= Social Contract Press =

American publisher of white nationalist and anti-immigrant literature

The Social Contract Press (SCP) is an American publisher of white nationalist and anti-immigrant literature. It is a program of U.S. Inc., a foundation formed by John Tanton, who was called by the Southern Poverty Law Center (SPLC) "the racist founder and principal ideologue of the modern nativist movement". Founded in 1990, it publishes the quarterly Social Contract journal, as well as reprints and new works.

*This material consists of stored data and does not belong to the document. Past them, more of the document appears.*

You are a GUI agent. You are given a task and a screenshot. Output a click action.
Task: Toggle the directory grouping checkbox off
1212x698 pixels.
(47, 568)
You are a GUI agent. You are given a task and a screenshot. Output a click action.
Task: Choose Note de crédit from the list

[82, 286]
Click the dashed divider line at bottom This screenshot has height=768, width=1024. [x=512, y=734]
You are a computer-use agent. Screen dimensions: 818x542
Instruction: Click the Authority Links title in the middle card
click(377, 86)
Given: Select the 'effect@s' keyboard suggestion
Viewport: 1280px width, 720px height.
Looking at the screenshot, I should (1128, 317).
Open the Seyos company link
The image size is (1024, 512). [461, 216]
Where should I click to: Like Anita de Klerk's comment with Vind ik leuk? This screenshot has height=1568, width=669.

The editor of the journal since 1998 is Wayne Lutton, a white nationalist author whose book The Social Contract was banned from entering Canada as hate literature. Lutton has led or been involved with various white nationalist groups, anti-LGBT efforts, and other far-right activities. He has said the United States should be a country for only whites, telling a white supremacist conference, "We are the real Americans, not the Hmong, not Latinos, not the Siberian-Americans."

Since 2006, Kevin Lamb has been the managing editor of The Social Contract. Lamb was fired as managing editor of Human Events and The Evans-Novak Political Report after it was revealed that he was also editing the white nationalist journal The Occidental Quarterly at the same time. Lamb had contributed work to racist publications since the early 1990s, according to the SPLC.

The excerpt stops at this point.